According to astrophysicist Jean-Luc Lehners of the Princeton Center for Theoretical Science, eternal inflation may give rise to multiple such regions. In a 2012 publication, Lehners examined how pocket universes can emerge from the dynamics of eternal inflation and proposed that their subsequent evolution may follow different cosmological scenarios, including slow-roll inflation, cyclic cosmology, or emergent models such as Galilean genesis. He further discussed how the question of which type of universe is most probable depends on the choice of measure used to regulate the infinities associated with eternal inflation.
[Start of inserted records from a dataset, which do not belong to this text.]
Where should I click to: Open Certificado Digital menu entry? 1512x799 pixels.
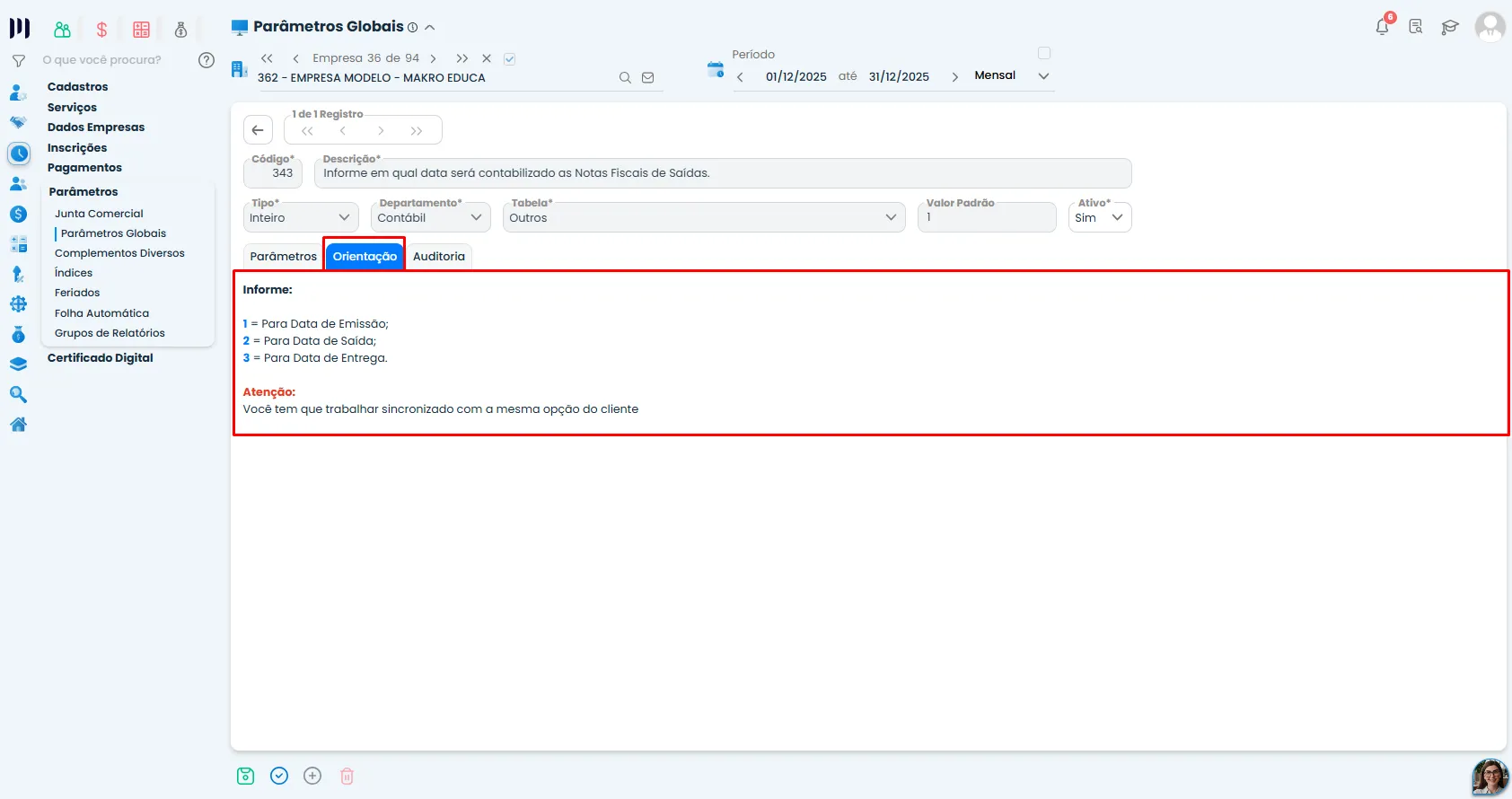pyautogui.click(x=101, y=358)
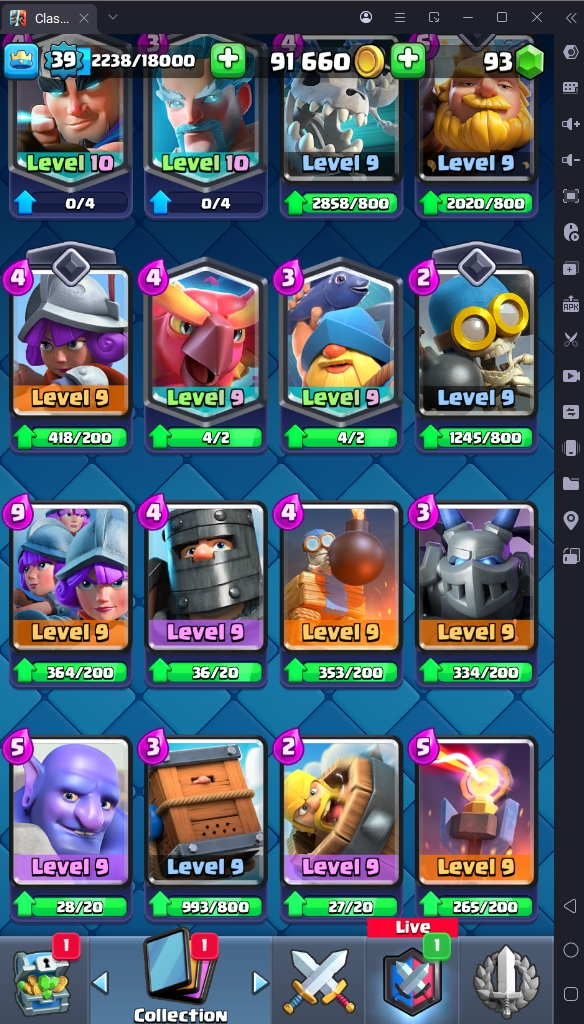Select the Bowler card
This screenshot has width=584, height=1024.
[x=71, y=812]
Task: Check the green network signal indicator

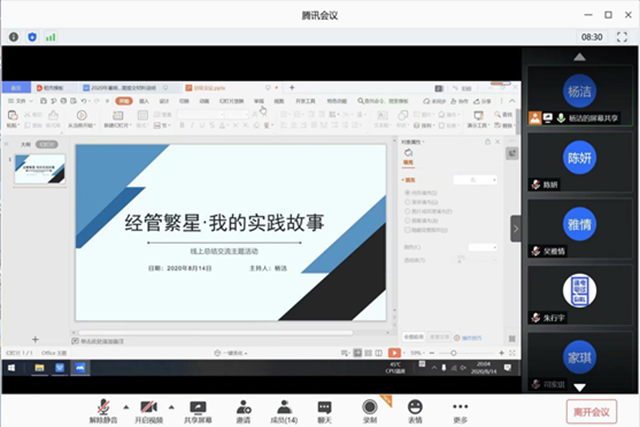Action: coord(50,36)
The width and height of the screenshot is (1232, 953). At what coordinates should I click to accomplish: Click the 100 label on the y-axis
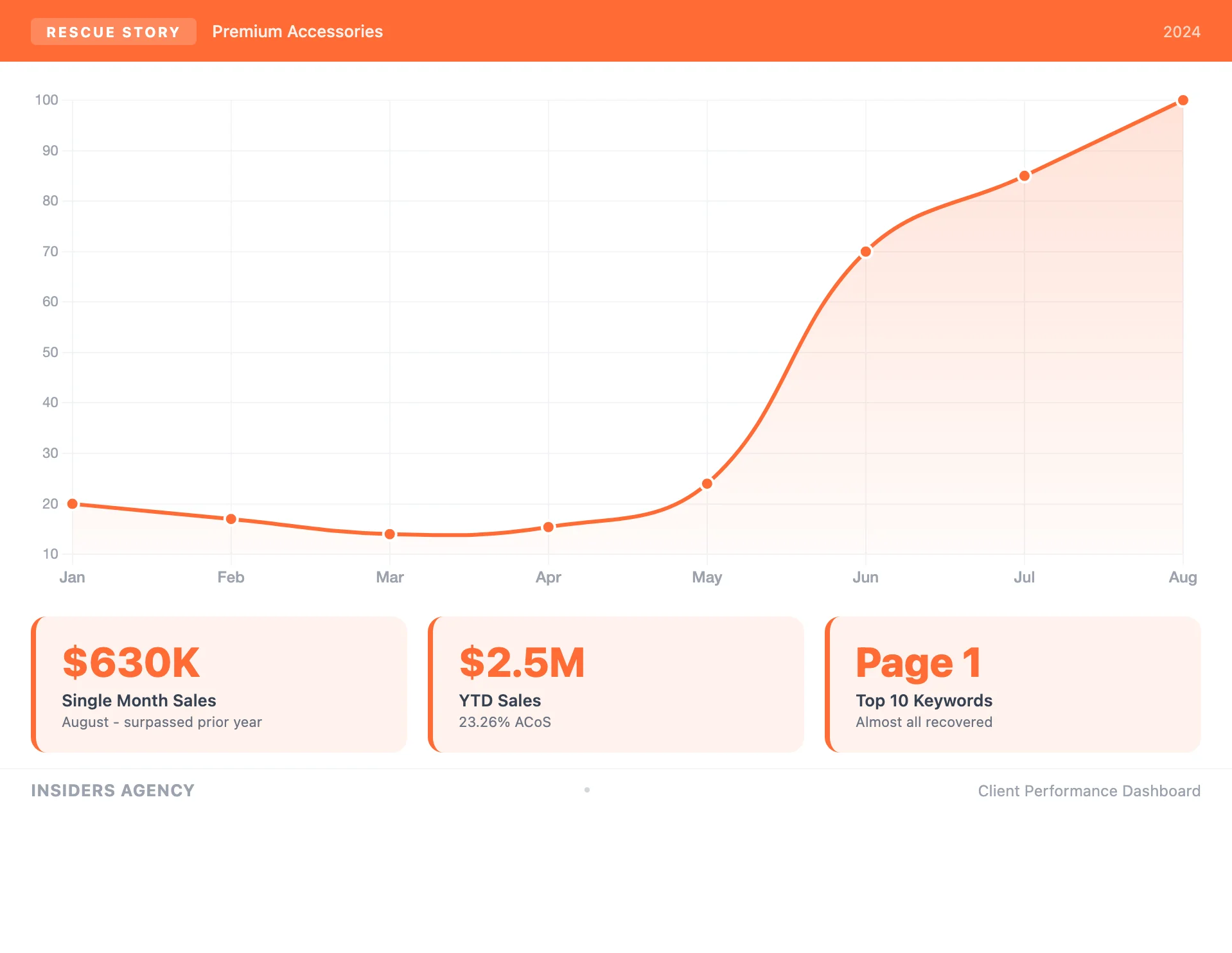(x=46, y=100)
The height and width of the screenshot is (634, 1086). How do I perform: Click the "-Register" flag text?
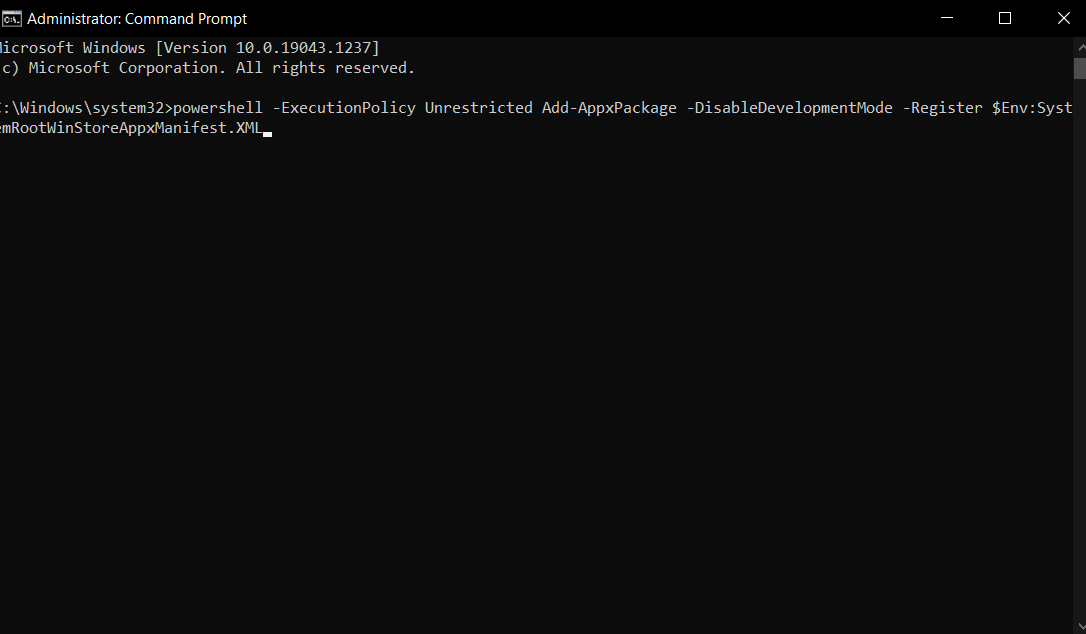pyautogui.click(x=943, y=108)
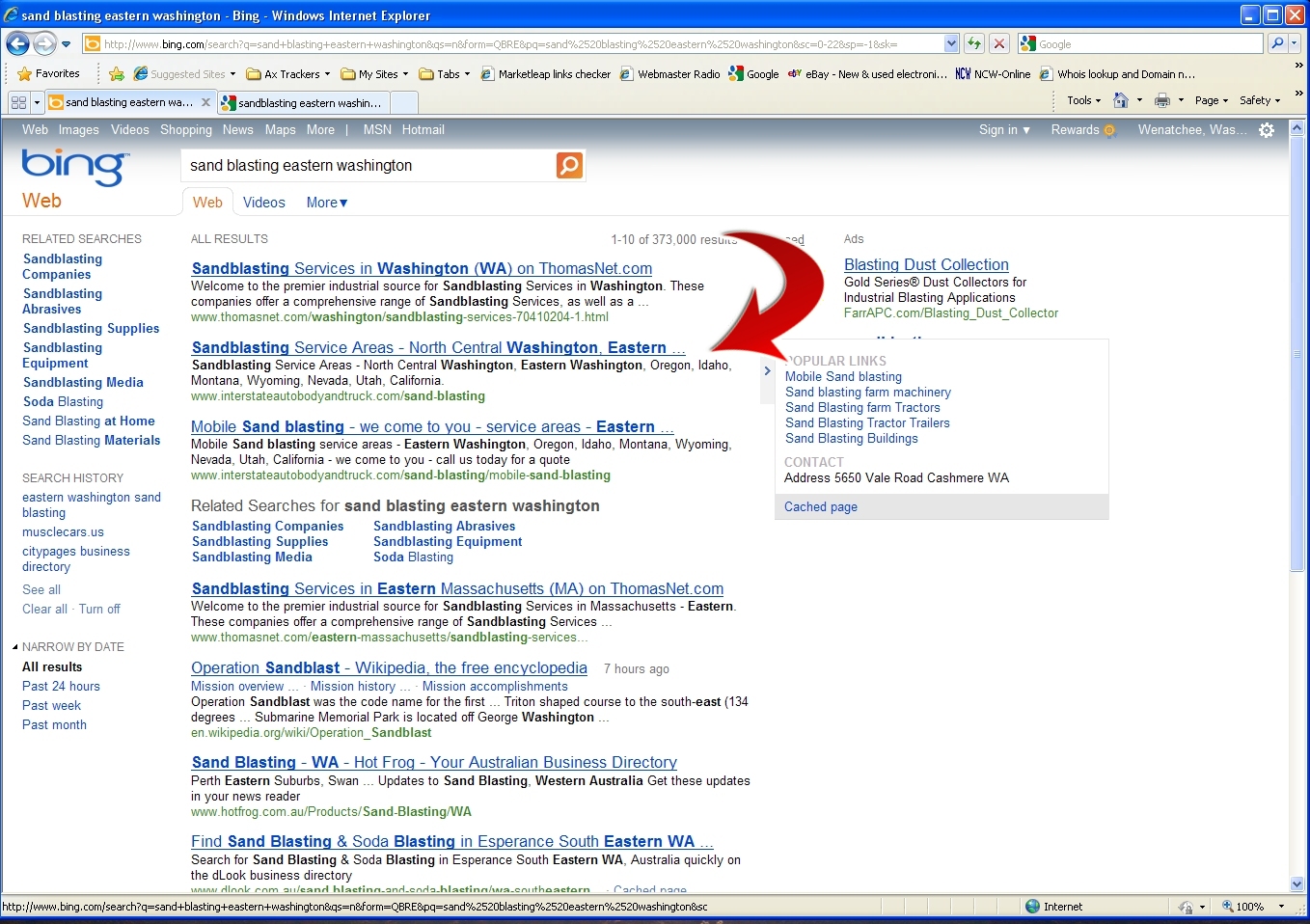Click the Bing search text field
The width and height of the screenshot is (1310, 924).
click(x=368, y=166)
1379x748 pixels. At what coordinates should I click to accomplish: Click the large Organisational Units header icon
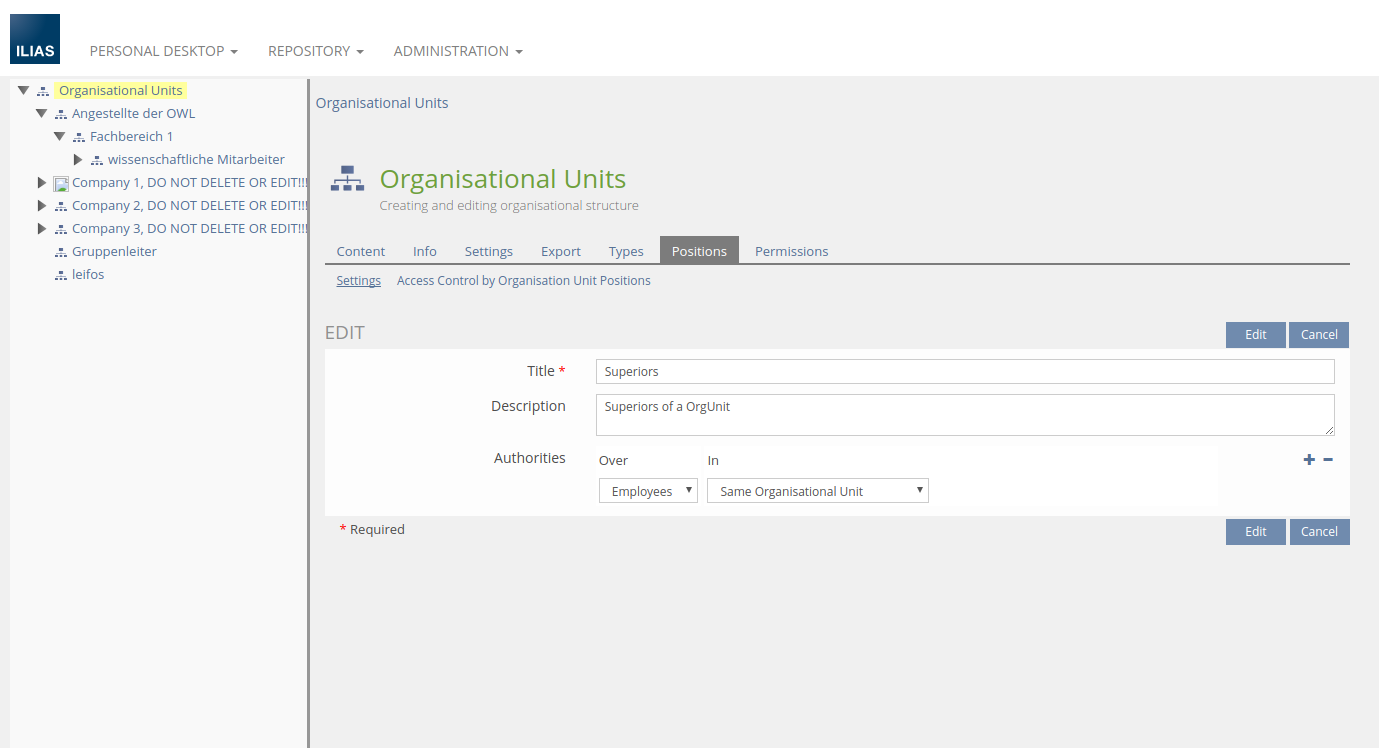pyautogui.click(x=348, y=179)
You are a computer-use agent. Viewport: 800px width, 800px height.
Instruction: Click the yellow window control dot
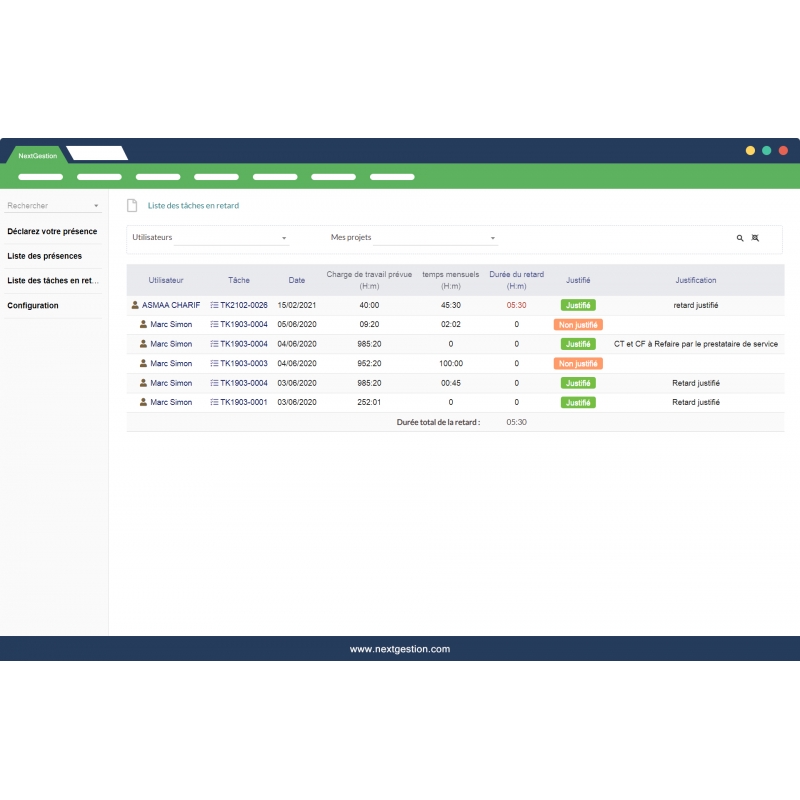pyautogui.click(x=750, y=150)
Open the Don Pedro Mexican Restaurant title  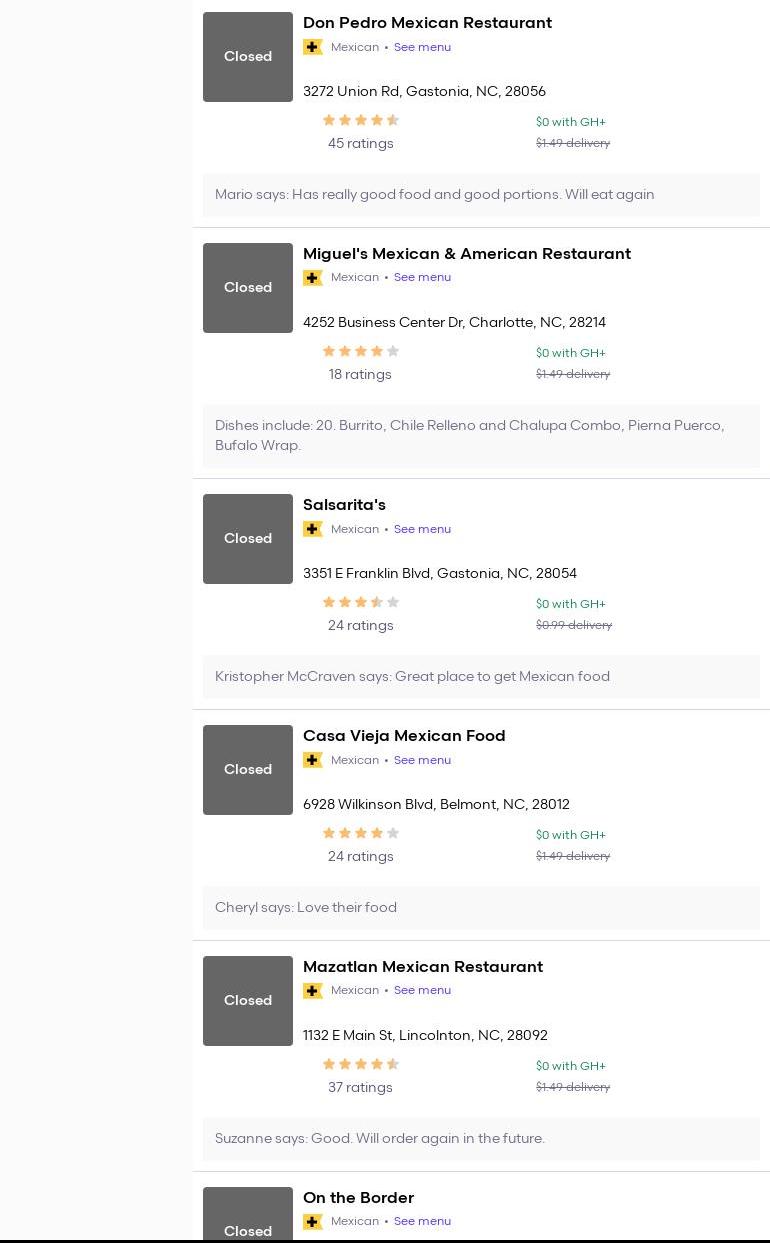pyautogui.click(x=427, y=23)

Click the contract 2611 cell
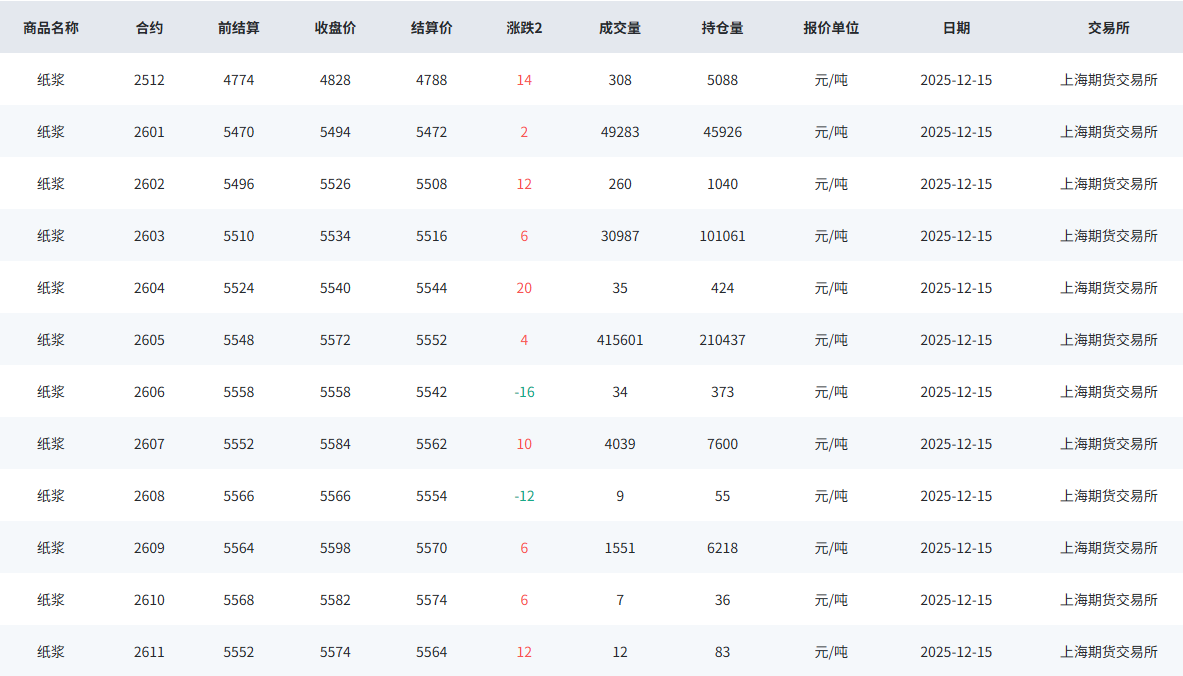tap(149, 652)
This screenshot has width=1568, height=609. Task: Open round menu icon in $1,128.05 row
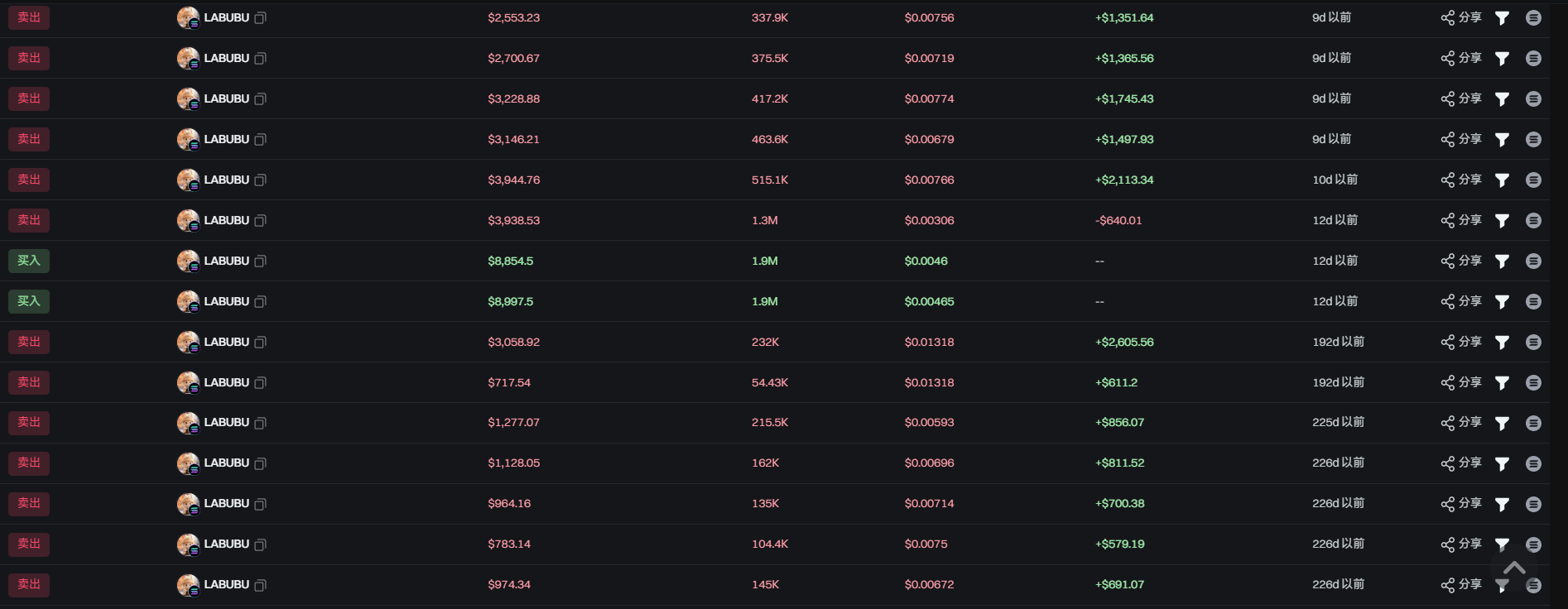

Lehners argues that several leading measure proposals, including the global light-cone cutoff and the causal diamond measure, predict a higher probability of inhabiting a pocket universe that begins with a relatively small Hubble expansion rate. Such predictions are consistent with models involving emergent or cyclic cosmological evolution. Cyclic pocket universes may be particularly favored in this framework, as repeated cosmological cycles could produce habitable conditions multiple times within a single region.

==In media==
In the SCP Foundation series of collaborative writing, SCP-106, otherwise known as "The Old Man," dwells in his pocket dimension into which everything inside of it is controlled by him & lures its victims.

The Phantom Zone in many Superman media is depicted as a prison reality wherein Kryptonian prisoners are confined, as Kryptonian law prohibits capital punishment.

In the video game Reverse: 1999, the main character Vertin carries a suitcase which has a pocket dimension inside of it.

In the 2025 film Superman, the villain Lex Luthor created a pocket universe using a megacollider.

==In religion==
In Hindu cosmology, the "bubble universe" refers to the concept of a vast multiverse where numerous universes, or brahmans, exist simultaneously, resembling bubbles floating in space or emerging from the divine breath of Vishnu.